Dr Ian Balfour-Lynn, director of paediatric CF at the Royal Brompton Hospital, told ERS 2018 that phase 2 studies of CFTR modulating therapies showed they had a ‘genuine disease modifying effect’.
As a result a number of phase 3 trials using combinations of drugs were underway and trials extending the age groups for treatment were maturing.
He said groundbreaking recent studies included the use of ivacaftor (Kalydeco) in 1-2 year olds.

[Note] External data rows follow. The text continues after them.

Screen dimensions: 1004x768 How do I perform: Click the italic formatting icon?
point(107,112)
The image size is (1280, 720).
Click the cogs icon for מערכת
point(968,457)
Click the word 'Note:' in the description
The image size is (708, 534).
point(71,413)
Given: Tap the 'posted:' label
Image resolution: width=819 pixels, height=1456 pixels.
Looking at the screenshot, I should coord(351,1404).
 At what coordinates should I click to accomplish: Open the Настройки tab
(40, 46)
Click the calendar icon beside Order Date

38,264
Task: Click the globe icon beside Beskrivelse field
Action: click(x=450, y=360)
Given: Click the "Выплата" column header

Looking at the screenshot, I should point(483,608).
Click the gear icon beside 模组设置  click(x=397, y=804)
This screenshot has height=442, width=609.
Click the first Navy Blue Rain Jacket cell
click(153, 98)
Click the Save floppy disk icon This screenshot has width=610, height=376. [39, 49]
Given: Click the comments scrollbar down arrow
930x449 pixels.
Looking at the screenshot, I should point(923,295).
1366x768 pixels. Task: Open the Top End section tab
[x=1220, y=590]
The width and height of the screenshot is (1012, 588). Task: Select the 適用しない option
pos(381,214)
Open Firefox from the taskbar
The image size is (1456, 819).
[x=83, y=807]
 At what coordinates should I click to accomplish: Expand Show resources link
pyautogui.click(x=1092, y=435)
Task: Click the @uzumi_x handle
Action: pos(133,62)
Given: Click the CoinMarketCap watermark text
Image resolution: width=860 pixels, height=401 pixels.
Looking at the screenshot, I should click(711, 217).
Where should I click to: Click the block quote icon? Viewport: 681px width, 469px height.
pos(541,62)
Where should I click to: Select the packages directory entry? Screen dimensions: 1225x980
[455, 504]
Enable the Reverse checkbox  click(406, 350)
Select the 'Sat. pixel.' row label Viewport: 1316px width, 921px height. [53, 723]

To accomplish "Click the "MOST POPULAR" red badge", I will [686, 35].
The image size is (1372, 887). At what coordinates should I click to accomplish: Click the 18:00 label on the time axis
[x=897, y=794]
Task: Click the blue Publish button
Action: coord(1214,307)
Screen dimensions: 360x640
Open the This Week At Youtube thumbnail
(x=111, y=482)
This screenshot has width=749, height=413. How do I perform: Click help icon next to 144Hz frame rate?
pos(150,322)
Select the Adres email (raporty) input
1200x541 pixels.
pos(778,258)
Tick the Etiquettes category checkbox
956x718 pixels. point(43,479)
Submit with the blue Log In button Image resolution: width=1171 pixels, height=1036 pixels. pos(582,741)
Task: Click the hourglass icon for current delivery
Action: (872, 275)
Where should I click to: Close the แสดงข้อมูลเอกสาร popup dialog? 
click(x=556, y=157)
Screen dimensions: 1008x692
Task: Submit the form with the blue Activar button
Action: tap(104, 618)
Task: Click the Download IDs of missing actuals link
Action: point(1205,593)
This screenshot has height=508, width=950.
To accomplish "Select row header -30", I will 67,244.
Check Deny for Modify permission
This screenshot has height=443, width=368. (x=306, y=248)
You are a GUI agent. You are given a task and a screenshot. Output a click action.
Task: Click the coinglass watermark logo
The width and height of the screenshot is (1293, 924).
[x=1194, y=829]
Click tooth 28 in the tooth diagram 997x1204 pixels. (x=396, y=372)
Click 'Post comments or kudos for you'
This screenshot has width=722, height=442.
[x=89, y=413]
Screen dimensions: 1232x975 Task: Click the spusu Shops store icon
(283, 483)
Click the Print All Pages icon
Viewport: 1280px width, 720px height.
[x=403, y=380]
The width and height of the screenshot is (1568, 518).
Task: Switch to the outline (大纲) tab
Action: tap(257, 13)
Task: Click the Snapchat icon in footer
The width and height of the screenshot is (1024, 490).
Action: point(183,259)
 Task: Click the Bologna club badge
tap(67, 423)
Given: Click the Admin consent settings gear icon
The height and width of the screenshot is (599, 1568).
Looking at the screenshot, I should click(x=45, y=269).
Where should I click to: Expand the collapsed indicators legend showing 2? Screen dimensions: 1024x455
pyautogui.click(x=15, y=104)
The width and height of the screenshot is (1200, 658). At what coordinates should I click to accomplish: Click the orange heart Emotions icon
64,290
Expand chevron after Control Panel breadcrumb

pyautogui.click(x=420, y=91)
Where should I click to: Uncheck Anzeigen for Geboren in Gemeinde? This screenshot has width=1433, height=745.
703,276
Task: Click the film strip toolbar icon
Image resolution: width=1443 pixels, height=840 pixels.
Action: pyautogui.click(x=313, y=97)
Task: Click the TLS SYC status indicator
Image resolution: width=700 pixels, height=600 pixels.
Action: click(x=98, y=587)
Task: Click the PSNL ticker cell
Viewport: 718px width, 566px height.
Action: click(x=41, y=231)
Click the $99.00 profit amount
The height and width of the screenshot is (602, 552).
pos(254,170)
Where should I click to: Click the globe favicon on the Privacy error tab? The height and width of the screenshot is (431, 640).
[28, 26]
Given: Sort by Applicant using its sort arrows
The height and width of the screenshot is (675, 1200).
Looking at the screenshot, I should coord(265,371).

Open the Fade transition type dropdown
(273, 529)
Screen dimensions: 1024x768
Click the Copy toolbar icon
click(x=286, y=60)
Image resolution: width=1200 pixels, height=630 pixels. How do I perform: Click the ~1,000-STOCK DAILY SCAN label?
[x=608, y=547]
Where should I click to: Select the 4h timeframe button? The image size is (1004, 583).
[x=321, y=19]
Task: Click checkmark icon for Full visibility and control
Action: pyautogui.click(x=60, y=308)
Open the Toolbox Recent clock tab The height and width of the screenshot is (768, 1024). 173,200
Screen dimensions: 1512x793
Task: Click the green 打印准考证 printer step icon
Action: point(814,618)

The ARRIVAL study showed safety although significantly raised liver function tests in some patients suggested clinicians would need to be vigilant.
While the study was small, biomarkers suggested ivacaftor worked even better in the younger children than in 2-5 years olds, with sweat chloride reducing by an impressive mean of 74 mmol/L.
“And as with all the ivacaftor studies, this happens within the first fortnight.”
Dr Balfour-Lynn said mean stool elastase increased by 165 ug/g suggesting that starting as soon as possible as may help restore pancreatic function.
Recently published US and UK registry data also supported the disease modifying nature of the CFTR potentiator, with reductions in mortality, transplantation, hospitalisation and exacerbations.
“That’s very important to persuade regulatory bodies that they need to keep paying for these drugs and that the longer term outcomes really are likely to change,” he said.
A recent study of the lumacaftor and ivacaftor combination (Orkambi) in patients from 12 years of age and homozygous for F508del demonstrated its effect on CTFR function with improvements in sweat chloride, nasal potential difference and intestinal current measurement.
The combination has been licensed for 6-11 years olds in Europe and 2-5 years olds in the US.
Similarly, the tezacaftor and ivacaftor (Symdeko/Symkevi) combination in over 12 year olds homozygous for Phe508del improved FEV1, exacerbations and sweat chloride. It appeared to have similar efficacy but improved safety than its competitor, he said.
The FDA approved the combination earlier in the year and the European Medicines Agency had also given it a positive opinion in July.
Dr Balfour-Lynn said the triple combination drugs coming through for CF were probably much more exciting – assuming the phase 3 studies underway confirmed findings from the phase 2 studies.